- EXCERPT TO READ -
______________________________

Finding Italian Ancestry

Q: How would I get info from Italy about my grandparents? I have worked up a family tree with over 400 descendants in the USA. I have names of ancestors that came to the US but would like some dates. -- Cat

A: When you discover that your ancestors came from another country, it is important that you do not over look valuable records generated in the US. These records are very likely to supply you with important information about where your family came from in Italy.

There are certain records that you will want to investigate to help determine exactly when your grandparents came to the United States. Those records include:

  • Census records
  • Obituaries
  • Naturalization records
  • Passenger lists

From these records you will not only discover when your grand parents arrived, but you are also likely to learn where in Italy your grand parents came from. Italian civil records are found on the commune level. This is the equivalent to a town level in the United States. Italian civil divisions are as follows:

  • Regions (this is similar to a US state)
  • Provinces (this is similar to a US county)
  • Communes (this is similar to a US town)
  • Frazioni (this is similar to a US village)

Very often the records that you discover will clue you in to the franzione (the village). The records you need though cannot be found at this level, so you will need to check a gazetteer to see if you have the village or the town. Once you have the town, you can then turn your attention to your local Family History Center to see if the Family History Library has microfilmed the civil registration records for your town. If not, you will need to contact the town by postal mail.

Copies from the Census

Q: I know the LDS folks used to send you copies of microfilmed census records for a reasonable price. Do they still do this or does someone else? For example, if you know the page, etc., for censuses for 1900, 1910, 1920 in Tennessee, who could/would make copies for a researcher who has no access to such? -- Karen

A: You are referring to the Photoduplication Request Form that allows you to request copies of specific records. You can get this form through your local Family History Center, and then the copies are mailed directly to you. There are limitations to the types of records they can photocopy. While there are no copyright issues in regards to the US census, if they cannot fulfill your photocopy request, they will let you know and do not charge you.

______________________________

- EXTRACTED MATERIAL -
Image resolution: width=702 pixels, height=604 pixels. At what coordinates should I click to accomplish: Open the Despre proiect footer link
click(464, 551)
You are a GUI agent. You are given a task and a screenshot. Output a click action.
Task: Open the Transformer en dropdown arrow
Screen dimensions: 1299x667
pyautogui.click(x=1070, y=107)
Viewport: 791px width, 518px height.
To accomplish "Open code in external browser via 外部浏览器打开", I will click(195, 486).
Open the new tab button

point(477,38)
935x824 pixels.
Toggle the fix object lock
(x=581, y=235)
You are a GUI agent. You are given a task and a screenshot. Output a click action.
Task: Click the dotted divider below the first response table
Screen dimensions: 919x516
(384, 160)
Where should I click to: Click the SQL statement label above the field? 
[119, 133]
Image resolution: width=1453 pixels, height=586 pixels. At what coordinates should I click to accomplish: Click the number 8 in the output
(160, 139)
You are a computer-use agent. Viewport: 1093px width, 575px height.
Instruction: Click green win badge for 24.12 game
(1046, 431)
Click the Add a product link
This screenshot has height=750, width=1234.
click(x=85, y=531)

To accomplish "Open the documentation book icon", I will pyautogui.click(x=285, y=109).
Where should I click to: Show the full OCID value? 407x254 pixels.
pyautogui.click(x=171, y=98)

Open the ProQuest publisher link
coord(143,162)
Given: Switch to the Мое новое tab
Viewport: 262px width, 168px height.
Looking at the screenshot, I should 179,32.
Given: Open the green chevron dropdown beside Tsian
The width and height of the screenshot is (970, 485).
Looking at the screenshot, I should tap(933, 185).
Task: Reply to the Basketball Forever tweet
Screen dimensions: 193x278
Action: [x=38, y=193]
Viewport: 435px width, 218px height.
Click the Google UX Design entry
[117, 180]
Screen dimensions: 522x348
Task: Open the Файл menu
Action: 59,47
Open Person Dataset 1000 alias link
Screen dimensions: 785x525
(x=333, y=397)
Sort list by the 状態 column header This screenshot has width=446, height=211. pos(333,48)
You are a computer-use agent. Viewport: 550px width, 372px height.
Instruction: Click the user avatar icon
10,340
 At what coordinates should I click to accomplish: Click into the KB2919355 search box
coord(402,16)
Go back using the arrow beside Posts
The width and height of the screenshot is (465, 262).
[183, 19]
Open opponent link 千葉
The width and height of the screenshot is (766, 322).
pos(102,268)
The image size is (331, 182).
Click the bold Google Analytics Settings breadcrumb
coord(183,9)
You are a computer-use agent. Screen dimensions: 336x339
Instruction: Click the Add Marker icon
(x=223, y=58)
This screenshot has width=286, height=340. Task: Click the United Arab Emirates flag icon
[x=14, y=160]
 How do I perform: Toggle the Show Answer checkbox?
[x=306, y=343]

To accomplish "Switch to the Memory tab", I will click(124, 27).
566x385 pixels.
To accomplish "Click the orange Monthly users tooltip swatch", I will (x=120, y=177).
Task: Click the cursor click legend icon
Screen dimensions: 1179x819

______________________________

- WORK ORDER 1 -
In the genealogy Q&A, at what level are Italian civil records found?
- WORK ORDER 2 -
List the Italian civil divisions named in the genealogy Q&A.
- WORK ORDER 3 -
Please pick up the genealogy Q&A from its last sentence and continue it.

- REPLY 1 -
On the commune level, which is the equivalent of a town level in the United States.

- REPLY 2 -
Regions, provinces, communes, frazioni

- REPLY 3 -
For those needing census records, you can order these directly from the National Archives. By visiting their web site, you can request the "Copies of Census Records" order form (NATF Form 82). This form can be requested by e-mail and you can order up to a total of 6 copies of the form. Once the forms arrive, you need to supply the pertinent details, including:

  • Census year
  • State or territory
  • County
  • Township
  • Name of the head of household
  • Page number
  • Enumeration district (for 1880, 1900, 1910 and 1920)
  • Other members of the household

If you supply a credit card, they will ship the copies as soon as they have them. Otherwise, they will notify you that they have located the census record you requested and tell you how much the copy will cost.

Another way to get copies of records from the Family History Library is to hire a professional genealogist. Many of the larger professional firms in Salt Lake City have specific rates for copies of such things as census records, especially when you have the exact information that you have.

Passenger Lists of the 1700s

Q: I am looking for information on how to locate all available ships lists from Ireland and Scotland in the late 1700s. -- Sue

A: Prior to 1820, there was no US federal law that required the recording of passengers as they disembarked in the colonies and then the United States. Because of this, there is no one single repository or collection of microfilms for these early passenger lists.

An excellent book on passenger lists is John P. Colletta's They Came in Ships, A Guide to Finding Your Immigrant Ancestor's Arrival Record. This book discusses all aspects of the passenger lists from the 16th century to the 20th century.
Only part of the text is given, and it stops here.